A Ford decidiu que seus carros serão globais. Com isso, o Brasil está desenvolvendo vários produtos. Somos um dos cinco centros de desenvolvimento mundiais e temos muito conhecimento sobre carros compactos.

A plataforma do próximo Eco será a mesma do Fiesta europeu?

Atualmente, é o Fiesta nacional que usa uma base desenvolvida para o EcoSport. No próximo, não será assim. O investimento de R$ 4 bilhões anunciado no ano passado contempla o desenvolvimento de novas plataformas.

A Ford informou que terá nove lançamentos no ano. Quais são?

Posso antecipar que o próximo é o Focus 2.0 Flex, neste mês...

Para ganhar força na briga com o Hyundai i30?

Com certeza. O i30 é só a gasolina e o brasileiro faz questão de tecnologia flexível. No lançamento do novo Focus (em setembro de 2008) nós anunciamos que teríamos o motor bicombustível. Por isso, muitos clientes estão esperando para comprar o carro.

O próximo Focus, mostrado no Salão de Detroit (no mês passado), vem quando?

Em quatro anos, nossa linha estará em dia com o restante do mundo. Não teremos mais atraso. A Ford anunciou um ano antes do lançamento que terá o novo Focus nos EUA e na Europa. Aqui não podemos fazer isso, pois são clientes diferentes.

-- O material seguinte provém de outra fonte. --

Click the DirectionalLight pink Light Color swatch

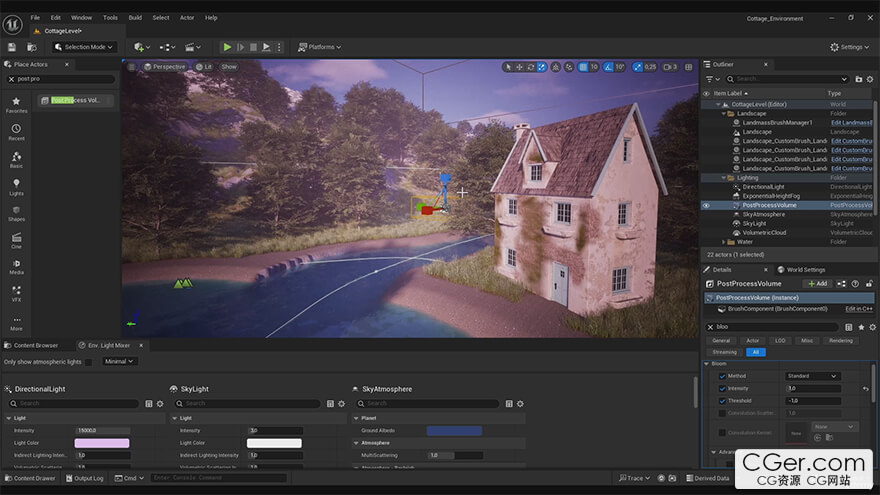point(103,443)
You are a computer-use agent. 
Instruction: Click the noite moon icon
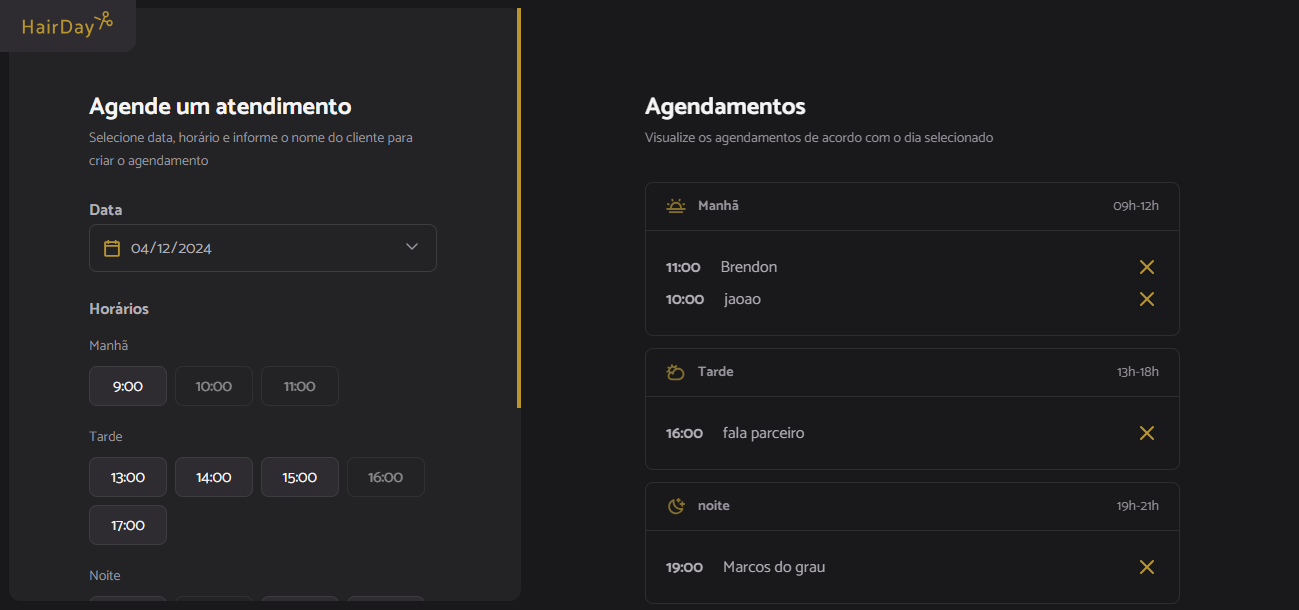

E o Kuga (utilitário derivado do Focus)?

Não o traremos (da Europa), pois não dá para ter o preço do (Chevrolet mexicano) Captiva, que não paga imposto de importação. E fazê-lo na Argentina seria caro, pois é um segmento pequeno. Mas na próxima geração, com a estratégia global, os custos serão reduzidos. Aí a coisa muda.

A picape Courier mudará?

Não. É um carro que tem público cativo e nenhuma condição de brigar com a líder Fiat Strada. Como o Brasil é o único país em que a Ford vende uma picape pequena, este não é um produto que receberá investimento global.